** begin Document excerpt **

29 March 2024 738 words, 3 min. read

Amazon MTurk: advice for successful research

By Pierre-Nicolas Schwab PhD in marketing, director of IntoTheMinds
In this article, you'll find all my advice on how to use Amazon MTurk. This platform simplifies access for respondents, but there are several pitfalls to avoid.

In 2005, Amazon introduced the Mechanical Turk (MTurk) platform for outsourcing repetitive tasks. MTurk is now exceedingly popular with market research agencies and universities. They find it an abundant source of human resources for, for example, answering surveys.

The platform employs 7,500 full-time and over 500,000 part-time workers worldwide, mainly in the USA and India. In this article, I analyze MTurk from a (market research) perspective and draw your attention to some specific features that could influence your results.

Facts and figures about MTurk

  • Created in 2005 by Amazon.
  • 7,500full-time employees
  • 500,000part-time workers worldwide, mainly from the USA and India.
  • 1/3of all social science surveys and experiments use MTurk.
  • Super Turkers take part in 10-17 surveys a week
  • 10%of MTurkers are responsible for conducting 40% of all surveys.

The MTurk workforce

Demographics and representation

The first thing we need to analyze is the demographic representation of MTurkers.

MTurk workers, or MTurkers, are generally younger, better educated, and more tech-savvy than the general population. A sizable proportion are under 30, often unemployed or underemployed. They belong to the lower revenue classes (remember this if you must respect quotas in your survey).

** end Document excerpt **
** begin Data excerpt **

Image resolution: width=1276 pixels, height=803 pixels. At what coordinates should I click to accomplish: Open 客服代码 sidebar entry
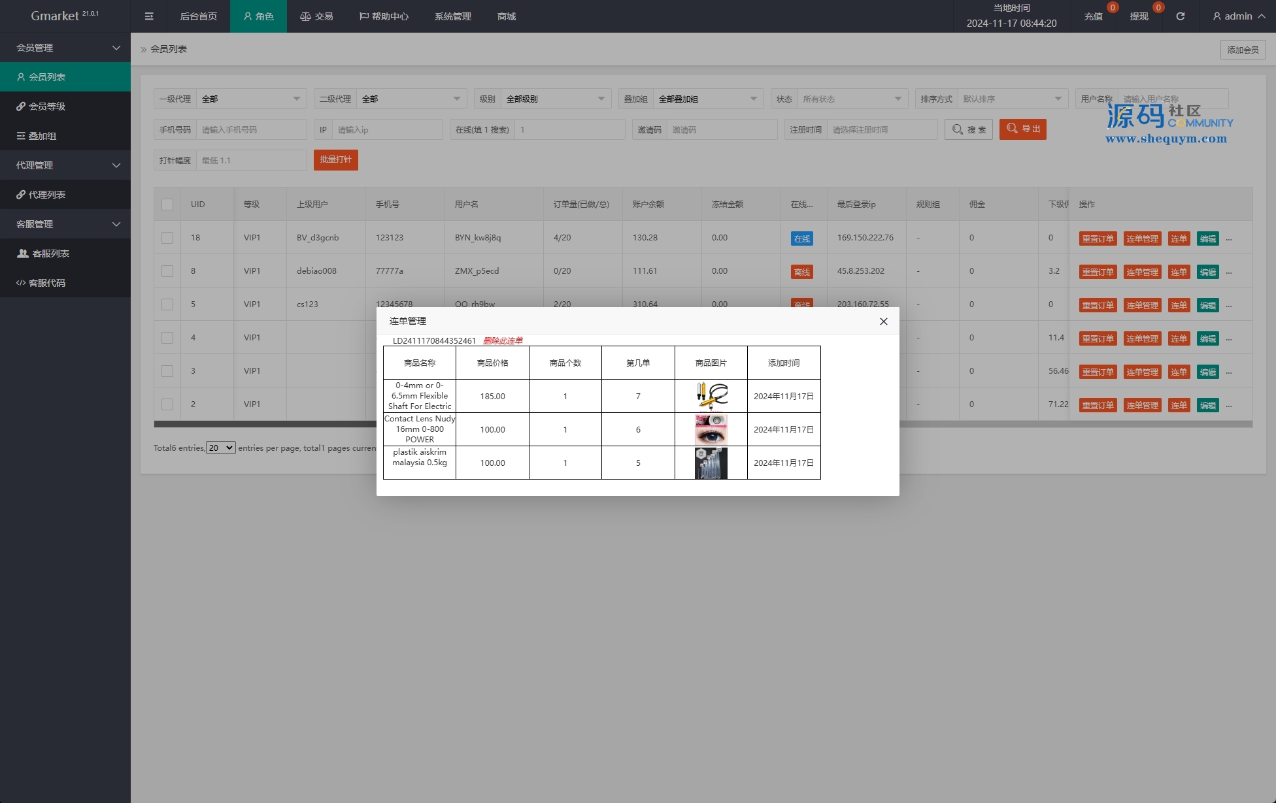(x=46, y=283)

** end Data excerpt **

- Problem details -
Pick up the article on using Amazon MTurk for research right after its last sentence and keep it going. The lines above aren't needed for this.

- Written response -
In terms of marital status, they are more likely to have never been married. Demographically, the platform sees more white individuals and fewer Hispanics/Latinos or African Americans. So, if ethnic representation is required in your research, conduct it with particular care. The MTurker population is less representative than national probability samples and some professional online panels but more representative than convenience samples.

Psychological traits

Secondly, we need to be aware that MTurkers have specific psychological profiles. They score higher on introversion. They have lower self-esteem and lower life satisfaction.

They also score higher on

    • Empathy
    • Social anxiety

Knowing these specificities is important, especially if you’re conducting questionnaires that mobilize these traits.


The “Super Turkers” phenomenon

Super Turkers” are a small but continually active segment on the platform. They participate in an average of 10-17 weekly surveys, significantly more than typical panel respondents.

This group conducts 40% of all surveys. They are, of course, motivated by money. Reliance on these highly active respondents poses a risk of bias in research results, particularly in research sensitive to the experience effects of repeated survey participation.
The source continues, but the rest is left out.